## [Instruction]
Copy, without any change, the part of the listing that opens with the line containing "At what coordinates should I click to accomplish: Click" and closes with the line containing "Add Fluminense 20.00", including both of those lines.
________________________________________
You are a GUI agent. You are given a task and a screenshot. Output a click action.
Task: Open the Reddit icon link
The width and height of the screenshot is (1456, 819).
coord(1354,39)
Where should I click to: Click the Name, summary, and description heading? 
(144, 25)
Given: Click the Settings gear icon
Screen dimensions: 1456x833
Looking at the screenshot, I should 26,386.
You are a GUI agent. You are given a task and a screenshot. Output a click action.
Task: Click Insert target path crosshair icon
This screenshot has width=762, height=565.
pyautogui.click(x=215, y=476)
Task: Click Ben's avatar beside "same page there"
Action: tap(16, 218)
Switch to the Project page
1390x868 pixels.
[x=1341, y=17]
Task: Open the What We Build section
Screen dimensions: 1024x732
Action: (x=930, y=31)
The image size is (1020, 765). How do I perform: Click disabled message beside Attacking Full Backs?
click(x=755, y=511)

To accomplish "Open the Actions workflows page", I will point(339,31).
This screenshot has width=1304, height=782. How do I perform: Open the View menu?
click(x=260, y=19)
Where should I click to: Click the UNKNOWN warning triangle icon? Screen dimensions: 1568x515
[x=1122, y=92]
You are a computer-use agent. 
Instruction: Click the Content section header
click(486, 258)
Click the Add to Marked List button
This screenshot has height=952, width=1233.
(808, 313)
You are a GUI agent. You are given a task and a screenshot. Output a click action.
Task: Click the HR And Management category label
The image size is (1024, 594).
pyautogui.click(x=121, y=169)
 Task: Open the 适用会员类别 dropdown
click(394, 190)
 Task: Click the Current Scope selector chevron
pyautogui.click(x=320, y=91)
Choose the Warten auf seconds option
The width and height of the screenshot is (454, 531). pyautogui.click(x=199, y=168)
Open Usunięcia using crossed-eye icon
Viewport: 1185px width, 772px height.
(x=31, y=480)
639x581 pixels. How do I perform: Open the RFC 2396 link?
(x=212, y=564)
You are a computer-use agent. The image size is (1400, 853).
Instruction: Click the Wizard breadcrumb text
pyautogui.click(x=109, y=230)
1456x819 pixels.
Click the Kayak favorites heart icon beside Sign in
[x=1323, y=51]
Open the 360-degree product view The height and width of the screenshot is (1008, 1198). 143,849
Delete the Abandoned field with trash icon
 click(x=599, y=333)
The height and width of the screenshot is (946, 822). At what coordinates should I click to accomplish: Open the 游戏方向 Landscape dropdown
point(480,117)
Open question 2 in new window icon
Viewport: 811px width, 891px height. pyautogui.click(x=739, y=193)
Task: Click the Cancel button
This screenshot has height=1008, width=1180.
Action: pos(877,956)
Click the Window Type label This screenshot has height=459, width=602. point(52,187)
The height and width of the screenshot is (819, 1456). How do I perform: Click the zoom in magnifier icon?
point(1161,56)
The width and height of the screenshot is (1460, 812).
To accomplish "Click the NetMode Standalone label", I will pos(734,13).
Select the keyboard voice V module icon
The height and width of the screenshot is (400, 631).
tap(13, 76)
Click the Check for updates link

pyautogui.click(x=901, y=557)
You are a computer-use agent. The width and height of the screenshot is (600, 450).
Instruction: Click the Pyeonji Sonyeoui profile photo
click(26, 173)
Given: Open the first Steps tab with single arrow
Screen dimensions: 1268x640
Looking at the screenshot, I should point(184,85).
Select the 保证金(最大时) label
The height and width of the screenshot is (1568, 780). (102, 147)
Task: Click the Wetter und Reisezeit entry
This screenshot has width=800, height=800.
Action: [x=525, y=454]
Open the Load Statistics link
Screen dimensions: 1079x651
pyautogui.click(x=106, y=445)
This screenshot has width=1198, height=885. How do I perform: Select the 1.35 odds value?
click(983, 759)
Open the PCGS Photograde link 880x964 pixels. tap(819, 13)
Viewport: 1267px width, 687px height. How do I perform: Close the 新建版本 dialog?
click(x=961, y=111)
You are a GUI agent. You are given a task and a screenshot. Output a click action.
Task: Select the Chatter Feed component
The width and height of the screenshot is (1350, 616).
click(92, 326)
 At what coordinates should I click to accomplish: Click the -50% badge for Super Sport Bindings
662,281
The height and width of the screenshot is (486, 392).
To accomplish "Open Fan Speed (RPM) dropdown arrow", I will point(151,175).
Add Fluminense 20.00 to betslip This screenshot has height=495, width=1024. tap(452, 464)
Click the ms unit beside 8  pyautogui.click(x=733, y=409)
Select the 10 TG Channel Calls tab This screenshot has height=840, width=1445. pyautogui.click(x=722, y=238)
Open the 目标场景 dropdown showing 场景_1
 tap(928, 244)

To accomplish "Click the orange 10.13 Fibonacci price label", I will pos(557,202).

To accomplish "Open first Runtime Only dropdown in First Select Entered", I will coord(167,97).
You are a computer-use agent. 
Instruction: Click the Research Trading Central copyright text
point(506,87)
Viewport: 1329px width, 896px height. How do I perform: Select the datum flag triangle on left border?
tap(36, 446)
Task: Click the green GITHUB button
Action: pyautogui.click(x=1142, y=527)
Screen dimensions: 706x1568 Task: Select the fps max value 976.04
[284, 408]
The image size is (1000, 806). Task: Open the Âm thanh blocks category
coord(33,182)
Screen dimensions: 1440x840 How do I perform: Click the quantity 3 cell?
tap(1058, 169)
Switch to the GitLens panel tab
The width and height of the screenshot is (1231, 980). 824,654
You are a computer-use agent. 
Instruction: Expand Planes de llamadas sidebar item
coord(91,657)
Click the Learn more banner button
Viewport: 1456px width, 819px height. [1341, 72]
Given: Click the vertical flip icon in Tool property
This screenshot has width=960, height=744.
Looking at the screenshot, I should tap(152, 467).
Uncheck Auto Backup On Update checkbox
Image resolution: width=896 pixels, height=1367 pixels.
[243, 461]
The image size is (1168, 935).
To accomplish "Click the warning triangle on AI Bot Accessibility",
________________________________________
## [Correct output]
 At what coordinates should I click to accomplish: Click the -50% badge for Super Sport Bindings
662,281
The height and width of the screenshot is (486, 392).
To accomplish "Open Fan Speed (RPM) dropdown arrow", I will point(151,175).
Add Fluminense 20.00 to betslip This screenshot has height=495, width=1024. tap(452, 464)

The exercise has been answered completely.